CNBC Disruptor 50

21. Zipline

Founders: Keller Rinaudo Cliffton (CEO), Keenan Wyrobek, Ryan Oksenhorn
Launched: 2014
Headquarters: San Francisco
Funding:
$500 million
Valuation: $4.2 billion (PitchBook)
Key technologies:
Artificial intelligence, autonomous vehicles, machine learning, robotics
Industry:
Logistics
Previous appearances on Disruptor 50 List: 5 (No. 25 in 2023)

Persephone Kavallines 

In April, Zipline announced that it had completed its one millionth customer delivery via its autonomous drones, sending two bags of IV fluid from a Zipline distribution center in Ghana to a local health facility.

While the company, founded in 2014, has not strayed from its original focus of delivering critical medical supplies, Zipline's opportunities within quick commerce and food are accelerating its growth. Zipline CEO Keller Rinaudo Cliffton told CNBC in April that 70% of the company's total deliveries have happened in the past two years.

------

> **Exercise A**
Do these statements agree with the Zipline profile? For each, answer yes or no and quote the deciding words. (i) Zipline was launched in 2014. (ii) This is Zipline's first appearance on the Disruptor 50 list. (iii) According to Zipline's CEO, 70% of the company's total deliveries have happened in the past two years.
> **Exercise B**
Can you resume the Zipline profile after its final sentence and write what comes next?
The records aren't needed here.

------

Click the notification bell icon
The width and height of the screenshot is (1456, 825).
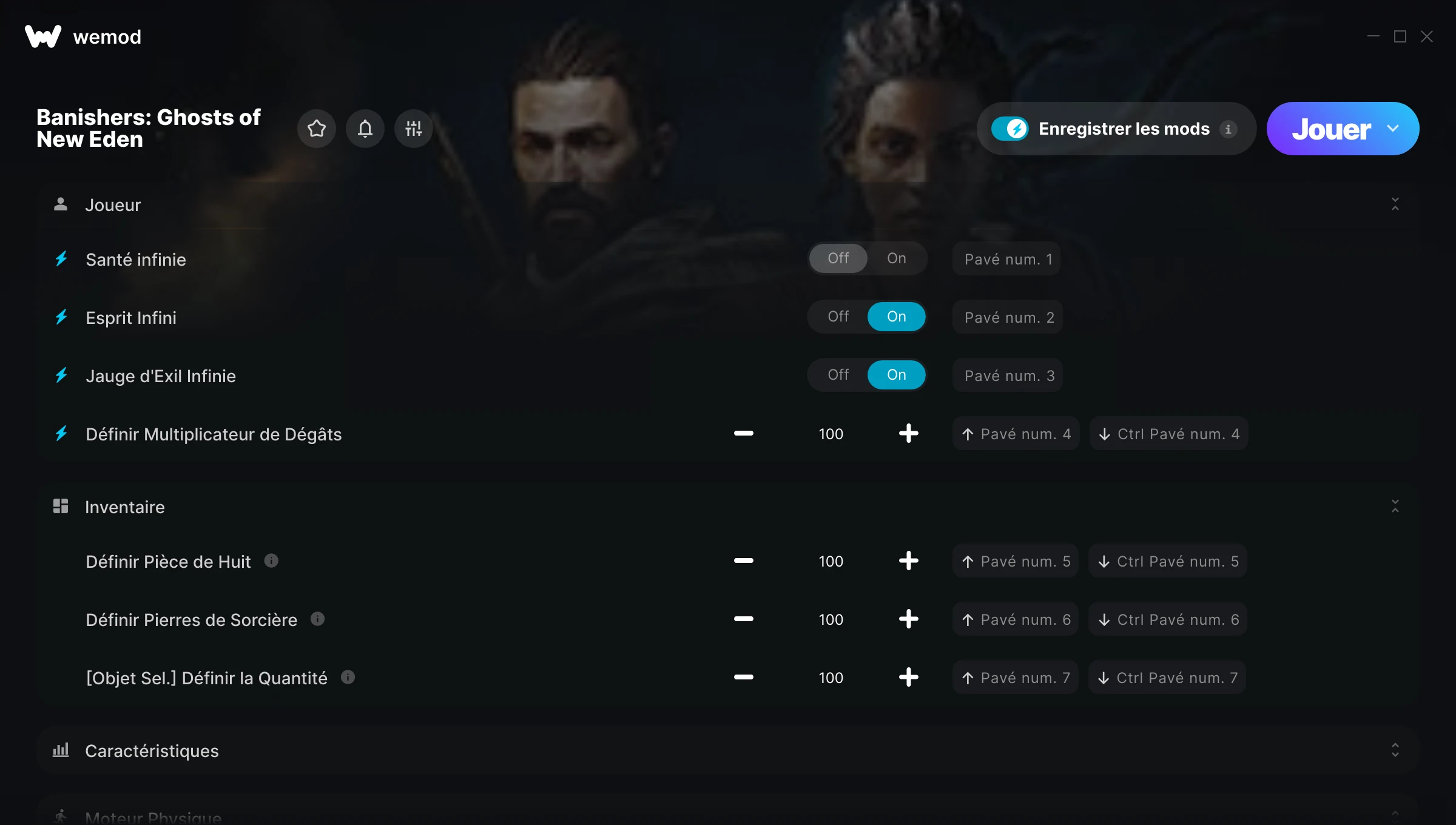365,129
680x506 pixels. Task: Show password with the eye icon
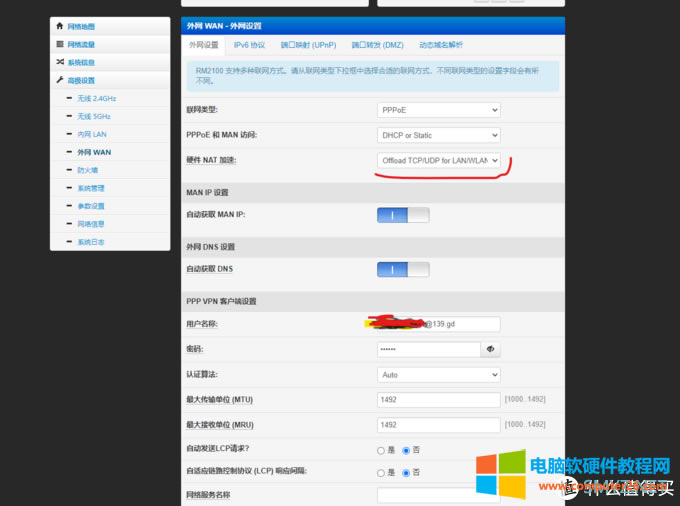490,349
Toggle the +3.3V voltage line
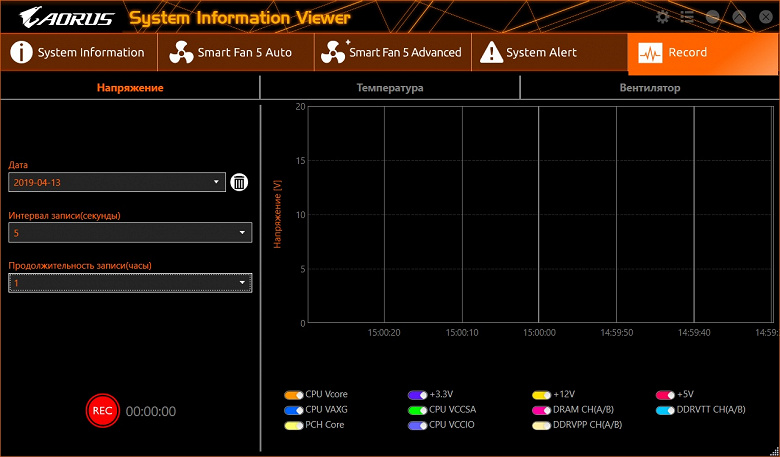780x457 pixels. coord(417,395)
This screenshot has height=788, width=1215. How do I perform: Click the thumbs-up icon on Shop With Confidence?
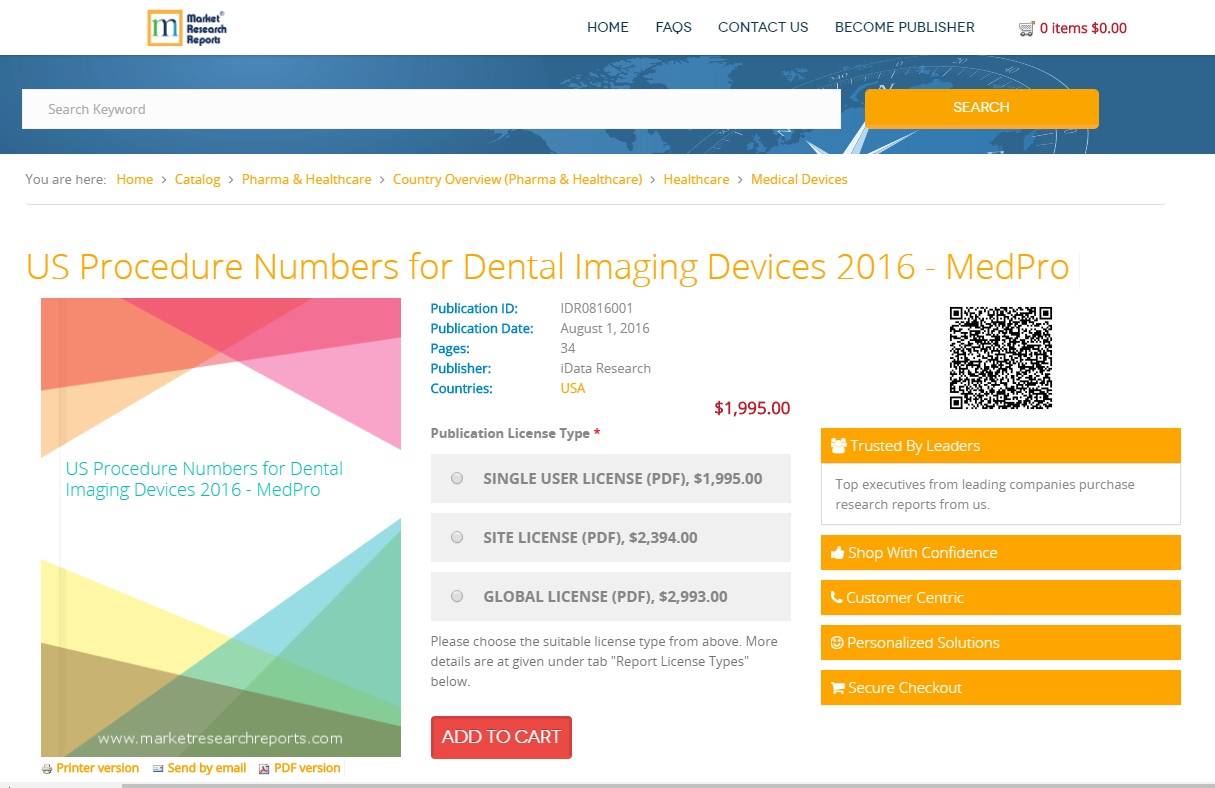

------

> **Output A**
(i) Yes: "Launched: 2014"
(ii) No: "Previous appearances on Disruptor 50 List: 5 (No. 25 in 2023)"
(iii) Yes: "70% of the company's total deliveries have happened in the past two years."

> **Output B**
The company's clients now include more than 4,700 hospitals, as well as large brands like Toyota Tsusho and GNC. Already working with Sweetgreen, it has plans to add Panera Bread in Seattle and Jet's Pizza in Detroit, leaning into the continued consumer desire for the fastest-possible food delivery.

Zipline has had a relationship with Walmart dating back to 2020, and, alongside Alphabet's drone delivery provider Wing, is working with the retailer on its plan to offer drone delivery for up to 75% of the more than six million people that make up the Dallas-Fort Worth population. That would be the largest drone delivery footprint of any U.S. retailer, according to Walmart.

After many years of promise, the reality of widespread autonomous drone delivery is arriving. Wing, which introduced new aircraft earlier this year that can carry a package up to five pounds, has said it has completed more than 350,000 drone deliveries on the three continents where it operates. While Amazon shuttered its drone delivery operations in Lockeford, California, the company said it intends to keep expanding drone deliveries to more U.S. cities in 2025 and plans to open up in part of the Phoenix area later this year.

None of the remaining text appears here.